[enhancement](histogram) optimise aggregate function histogram #15317

weizhengte · 2022-12-23T07:56:08Z

Proposed changes

This pr mainly to optimize the histogram(👉🏻 #14910) aggregation function. Including the following:

Support input parameters sample_rate and max_bucket_num
Add UT and regression test
Add documentation
Optimize function implementation logic

Parameter description：

sample_rate：Optional. The proportion of sample data used to generate the histogram. The default is 0.2.
max_bucket_num：Optional. Limit the number of histogram buckets.

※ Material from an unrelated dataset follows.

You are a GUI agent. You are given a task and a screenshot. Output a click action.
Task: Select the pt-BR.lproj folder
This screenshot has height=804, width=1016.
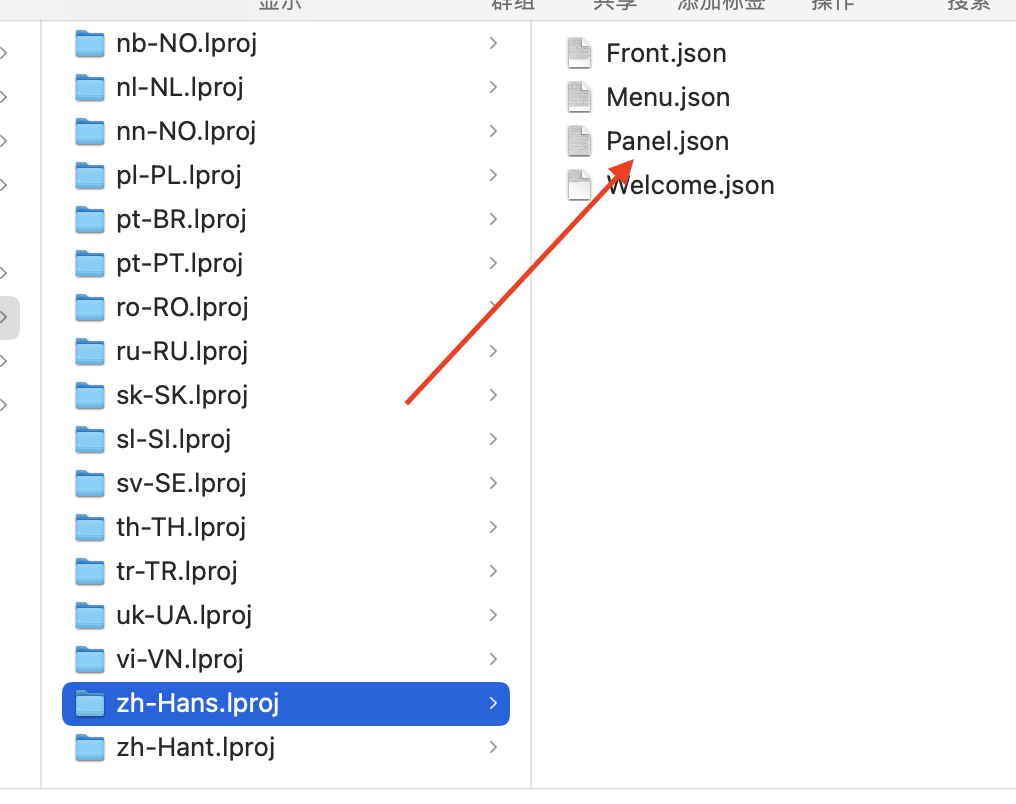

The default value is 128.

Example：

MySQL [test]> SELECT histogram(c_float) FROM histogram_test;
+-------------------------------------------------------------------------------------------------------------------------------------+
| histogram(`c_float`)                                                                                                                |
+-------------------------------------------------------------------------------------------------------------------------------------+
| {"sample_rate":0.2,"max_bucket_num":128,"bucket_num":3,"buckets":[{"lower":"0.1","upper":"0.1","count":1,"pre_sum":0,"ndv":1},...]} |
+-------------------------------------------------------------------------------------------------------------------------------------+

MySQL [test]> SELECT histogram(c_string, 0.5, 2) FROM histogram_test;
+-------------------------------------------------------------------------------------------------------------------------------------+
| histogram(`c_string`)                                                                                                               |
+-------------------------------------------------------------------------------------------------------------------------------------+
| {"sample_rate":0.5,"max_bucket_num":2,"bucket_num":2,"buckets":[{"lower":"str1","upper":"str7","count":4,"pre_sum":0,"ndv":3},...]} |
+-------------------------------------------------------------------------------------------------------------------------------------+

Query result description：

{
    "sample_rate": 0.2, 
    "max_bucket_num": 128, 
    "bucket_num": 3, 
    "buckets": [
        {
            "lower": "0.1", 
            "upper": "0.2", 
            "count": 2, 
            "pre_sum": 0, 
            "ndv": 2
        }, 
        {
            "lower": "0.8", 
            "upper": "0.9", 
            "count": 2, 
            "pre_sum": 2, 
            "ndv": 2
        }, 
        {
            "lower": "1.0", 
            "upper": "1.0", 
            "count": 2, 
            "pre_sum": 4, 
            "ndv": 1
        }
    ]
}

Field description：

sample_rate：Rate of sampling
max_bucket_num：Limit the maximum number of buckets
bucket_num：The actual number of buckets
buckets：All buckets
- lower：Upper bound of the bucket
- upper：Lower bound of the bucket
- count：The number of elements contained in the bucket
- pre_sum：The total number of elements in the front bucket
- ndv：The number of different values in the bucket

Total number of histogram elements = number of elements in the last bucket(count) + total number of elements in the previous bucket(pre_sum).

Issue Number: close #xxx

Problem summary

Describe your changes.

Checklist(Required)

Does it affect the original behavior:
- Yes
- No
- I don't know
Has unit tests been added:
- Yes
- No
- No Need
Has document been added or modified:
- Yes
- No
- No Need
Does it need to update dependencies:
- Yes
- No
Are there any changes that cannot be rolled back:
- Yes (If Yes, please explain WHY)
- No

Further comments

If this is a relatively large or complex change, kick off the discussion at dev@doris.apache.org by explaining why you chose the solution you did and what alternatives you considered, etc...

github-actions

clang-tidy made some suggestions

be/test/vec/aggregate_functions/agg_histogram_test.cpp

hello-stephen · 2022-12-24T08:36:20Z

TeamCity pipeline, clickbench performance test result:
the sum of best hot time: 34.98 seconds
load time: 634 seconds
storage size: 17123234149 Bytes
https://doris-community-test-1308700295.cos.ap-hongkong.myqcloud.com/tmp/20221225141859_clickbench_pr_68479.html

github-actions · 2023-01-06T16:45:44Z

PR approved by at least one committer and no changes requested.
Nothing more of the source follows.